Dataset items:
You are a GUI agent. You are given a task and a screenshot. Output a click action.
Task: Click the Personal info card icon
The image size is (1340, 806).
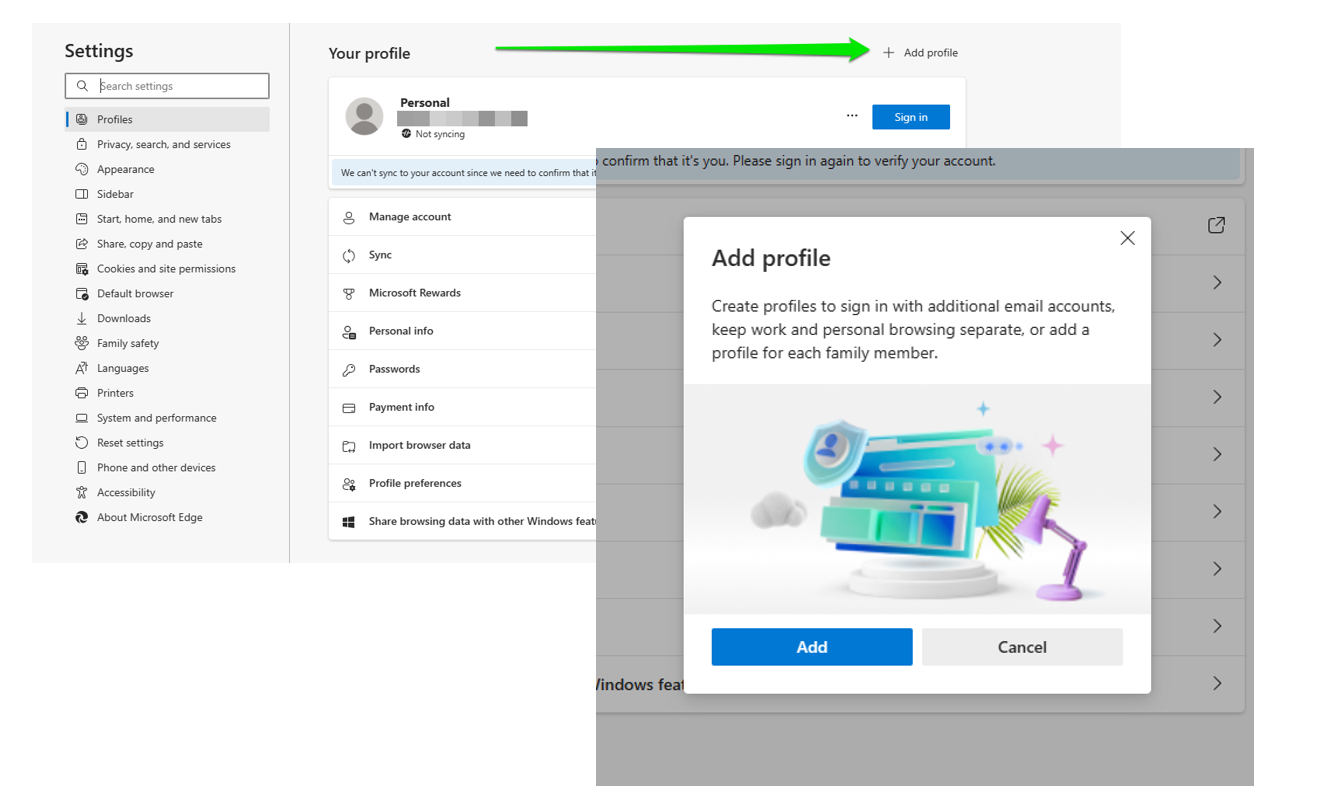pyautogui.click(x=349, y=331)
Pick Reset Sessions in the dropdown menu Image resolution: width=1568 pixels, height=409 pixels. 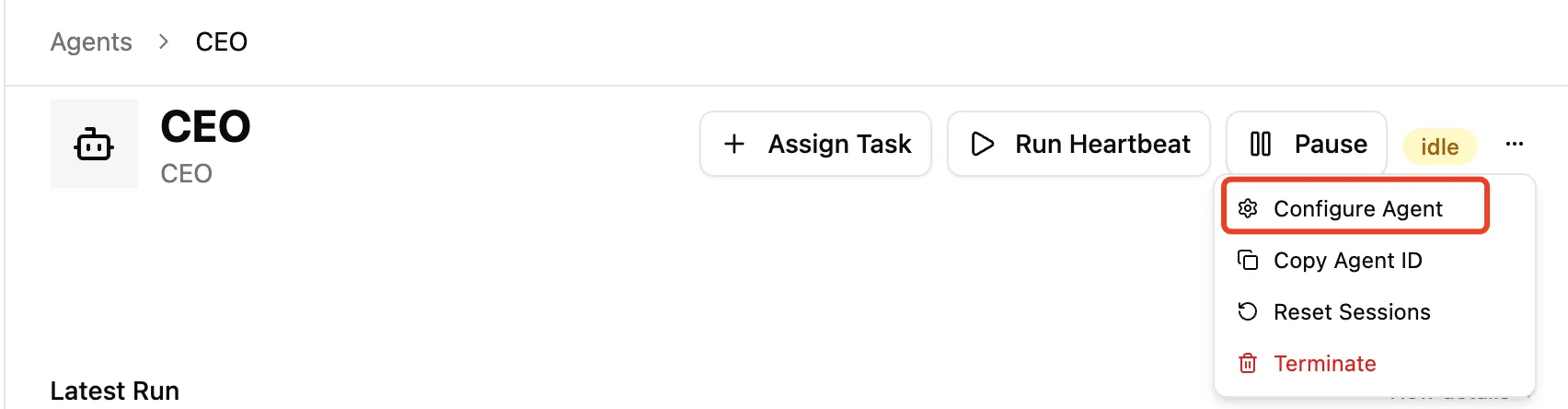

**Problem details**
Line by line, write out the records above exactly, skipping the pictures.

**Response**
You are a GUI agent. You are given a task and a screenshot. Output a click action.
Task: Click the Personal info card icon
The image size is (1340, 806).
pyautogui.click(x=349, y=331)
Pick Reset Sessions in the dropdown menu Image resolution: width=1568 pixels, height=409 pixels. 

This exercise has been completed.